The Custom of Eating Yuanxiao during the Lantern Festival

The Custom of Eating Yuanxiao during the Lantern Festival

2015-03-05

The 15th day of the first lunar month is the Lantern Festival, a traditional festival in China. People eat yuanxiao on this day. Yuanxiao are small balls made of glutinous rice flour with or without filling. Its filling can be bean paste, white sugar, hawthorn, and dried fruit of all kinds. Yuanxiao can be boiled, fried or steamed. It was called fuyuanzi in the past, and later tangtuan or tangyuan, all of which have a similar pronunciation as tuanyuan, meaning reunion. So this food is a symbol of union, harmony and happiness for the family. People also eat it to cherish the memory of loved ones not beside them and express their good wishes for the future.

Like the balls in lion dances and dragon dances, tangyuan is also a symbol of the moon, and eating tangyuan symbolizes worshiping and appreciating the moon. A poet named Zhou Bida once compared yuanxiao to the moon in his poem “Yuanxiao Fuyuanzi”. He wrote, “Stars shed light even behind dark clouds; pearls distinguish themselves even in muddy water.” It is said that in 1913, Yuan Shikai changed the name yuanxiao to tangyuan, because the former sounds like “Yuan perishes” in Chinese; thereafter, tangyuan became a widespread name of the food.

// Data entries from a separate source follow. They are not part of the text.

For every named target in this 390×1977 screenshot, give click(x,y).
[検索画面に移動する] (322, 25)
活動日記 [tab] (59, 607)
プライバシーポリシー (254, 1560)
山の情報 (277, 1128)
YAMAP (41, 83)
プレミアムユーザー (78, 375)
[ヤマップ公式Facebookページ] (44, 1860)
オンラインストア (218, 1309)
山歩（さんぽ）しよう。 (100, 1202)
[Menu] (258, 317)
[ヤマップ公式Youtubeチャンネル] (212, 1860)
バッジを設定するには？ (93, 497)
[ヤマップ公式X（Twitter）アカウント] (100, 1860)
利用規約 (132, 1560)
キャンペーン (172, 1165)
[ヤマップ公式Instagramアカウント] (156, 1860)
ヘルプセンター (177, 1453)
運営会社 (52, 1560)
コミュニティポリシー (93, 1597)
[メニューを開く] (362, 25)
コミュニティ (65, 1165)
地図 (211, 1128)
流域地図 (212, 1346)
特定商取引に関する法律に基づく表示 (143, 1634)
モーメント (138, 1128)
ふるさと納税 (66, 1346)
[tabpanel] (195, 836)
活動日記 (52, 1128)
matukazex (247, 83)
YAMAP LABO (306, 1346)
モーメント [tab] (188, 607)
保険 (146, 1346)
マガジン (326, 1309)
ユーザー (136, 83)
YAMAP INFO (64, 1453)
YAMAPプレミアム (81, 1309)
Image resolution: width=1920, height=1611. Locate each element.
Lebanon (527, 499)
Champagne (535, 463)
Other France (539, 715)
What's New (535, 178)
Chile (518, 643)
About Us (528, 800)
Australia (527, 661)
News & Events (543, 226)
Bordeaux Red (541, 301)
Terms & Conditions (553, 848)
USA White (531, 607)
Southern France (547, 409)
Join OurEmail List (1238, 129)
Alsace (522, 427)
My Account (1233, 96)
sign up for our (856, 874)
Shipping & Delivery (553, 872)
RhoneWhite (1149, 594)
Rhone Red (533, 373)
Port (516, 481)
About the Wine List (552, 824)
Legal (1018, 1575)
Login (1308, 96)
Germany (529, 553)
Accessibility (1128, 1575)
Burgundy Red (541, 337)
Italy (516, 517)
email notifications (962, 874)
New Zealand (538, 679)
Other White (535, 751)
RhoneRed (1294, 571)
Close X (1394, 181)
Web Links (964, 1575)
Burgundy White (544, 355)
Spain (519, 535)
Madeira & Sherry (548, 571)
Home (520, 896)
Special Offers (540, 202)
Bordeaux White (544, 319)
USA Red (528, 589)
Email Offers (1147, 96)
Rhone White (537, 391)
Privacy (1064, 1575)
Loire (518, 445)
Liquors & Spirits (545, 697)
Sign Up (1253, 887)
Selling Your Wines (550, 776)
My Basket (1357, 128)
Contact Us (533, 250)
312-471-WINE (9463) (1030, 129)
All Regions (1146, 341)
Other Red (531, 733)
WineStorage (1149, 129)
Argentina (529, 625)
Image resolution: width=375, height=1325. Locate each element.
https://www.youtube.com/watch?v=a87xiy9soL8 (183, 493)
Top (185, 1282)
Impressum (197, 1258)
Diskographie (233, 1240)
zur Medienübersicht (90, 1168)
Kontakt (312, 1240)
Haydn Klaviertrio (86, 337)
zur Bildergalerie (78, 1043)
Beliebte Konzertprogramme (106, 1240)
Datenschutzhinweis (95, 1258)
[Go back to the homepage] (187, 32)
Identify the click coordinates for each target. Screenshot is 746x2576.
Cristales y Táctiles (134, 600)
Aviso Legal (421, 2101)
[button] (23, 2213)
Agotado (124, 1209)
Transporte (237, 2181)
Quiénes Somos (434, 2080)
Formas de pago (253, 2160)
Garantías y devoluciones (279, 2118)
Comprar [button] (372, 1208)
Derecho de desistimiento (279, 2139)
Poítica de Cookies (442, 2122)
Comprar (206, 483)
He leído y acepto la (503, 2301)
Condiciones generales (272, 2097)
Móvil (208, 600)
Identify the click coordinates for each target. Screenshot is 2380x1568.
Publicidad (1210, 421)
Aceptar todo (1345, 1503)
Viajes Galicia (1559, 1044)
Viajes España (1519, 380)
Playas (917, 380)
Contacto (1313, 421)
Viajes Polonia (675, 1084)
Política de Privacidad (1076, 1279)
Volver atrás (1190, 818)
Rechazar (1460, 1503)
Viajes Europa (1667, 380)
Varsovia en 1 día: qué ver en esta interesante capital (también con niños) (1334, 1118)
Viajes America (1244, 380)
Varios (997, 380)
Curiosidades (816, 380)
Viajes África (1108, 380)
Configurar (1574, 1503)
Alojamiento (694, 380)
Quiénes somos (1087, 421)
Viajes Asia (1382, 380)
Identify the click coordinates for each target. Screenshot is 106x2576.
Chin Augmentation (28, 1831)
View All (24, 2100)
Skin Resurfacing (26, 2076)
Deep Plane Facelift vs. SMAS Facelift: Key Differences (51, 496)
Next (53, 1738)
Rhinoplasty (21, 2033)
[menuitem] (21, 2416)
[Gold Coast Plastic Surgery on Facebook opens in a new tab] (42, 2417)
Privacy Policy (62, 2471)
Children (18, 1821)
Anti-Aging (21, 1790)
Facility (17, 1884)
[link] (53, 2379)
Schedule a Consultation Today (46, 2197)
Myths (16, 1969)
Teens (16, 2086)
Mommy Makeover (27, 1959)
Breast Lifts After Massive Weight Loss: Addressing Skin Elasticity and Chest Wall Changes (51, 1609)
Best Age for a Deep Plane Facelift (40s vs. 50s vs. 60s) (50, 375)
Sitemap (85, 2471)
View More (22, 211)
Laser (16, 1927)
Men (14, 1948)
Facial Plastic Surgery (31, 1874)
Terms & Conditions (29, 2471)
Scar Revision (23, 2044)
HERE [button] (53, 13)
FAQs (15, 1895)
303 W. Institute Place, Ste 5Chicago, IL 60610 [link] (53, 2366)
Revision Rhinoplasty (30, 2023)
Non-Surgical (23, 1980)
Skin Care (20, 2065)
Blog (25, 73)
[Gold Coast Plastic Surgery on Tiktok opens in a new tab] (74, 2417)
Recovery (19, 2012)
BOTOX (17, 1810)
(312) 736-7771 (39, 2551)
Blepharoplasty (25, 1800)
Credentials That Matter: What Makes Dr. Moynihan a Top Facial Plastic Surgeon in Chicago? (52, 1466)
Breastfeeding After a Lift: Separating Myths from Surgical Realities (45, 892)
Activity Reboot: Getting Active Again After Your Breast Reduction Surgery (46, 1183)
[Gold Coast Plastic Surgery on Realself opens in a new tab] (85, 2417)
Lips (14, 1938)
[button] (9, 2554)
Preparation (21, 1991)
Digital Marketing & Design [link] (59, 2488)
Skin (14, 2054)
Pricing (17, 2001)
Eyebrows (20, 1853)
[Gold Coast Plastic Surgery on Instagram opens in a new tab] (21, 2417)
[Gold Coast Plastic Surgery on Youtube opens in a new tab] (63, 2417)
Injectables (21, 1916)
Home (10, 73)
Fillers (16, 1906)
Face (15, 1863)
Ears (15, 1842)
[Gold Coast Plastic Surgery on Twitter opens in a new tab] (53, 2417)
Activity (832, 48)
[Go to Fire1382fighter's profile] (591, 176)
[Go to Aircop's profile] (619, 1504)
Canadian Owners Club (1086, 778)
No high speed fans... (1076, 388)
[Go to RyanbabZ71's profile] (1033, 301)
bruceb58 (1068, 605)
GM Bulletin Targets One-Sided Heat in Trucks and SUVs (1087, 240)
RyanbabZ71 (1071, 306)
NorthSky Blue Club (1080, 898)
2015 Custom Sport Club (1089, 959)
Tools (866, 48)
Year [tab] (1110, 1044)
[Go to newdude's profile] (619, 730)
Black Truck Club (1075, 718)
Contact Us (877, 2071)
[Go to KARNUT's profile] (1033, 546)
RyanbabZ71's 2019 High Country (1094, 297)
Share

Over the past one thousand years, yuanxiao has become more and more exquisite. In respect to the wrappers, there are polished glutinous rice flour, sorghum flour, millet flour and corn flour wrappers. As for fillings, they are even more diverse, and they can be sweet, salty, vegetarian, meat or fish. The way to make yuanxiao varies between northern and southern China. In North China, rice balls are rolled to the desired size in a flat basket containing dry glutinous rice flour, while the usual method followed in southern provinces is to shape and smooth the balls by rolling each one between your hands. The size of yuanxiao can be as large as a walnut or as small as a soybean. It can be cooked by boiling, stir-frying, frying or steaming it. Be it with or without filling, it is delicious. Now yuanxiao has become a dessert or a snack that one can eat on any day throughout the year.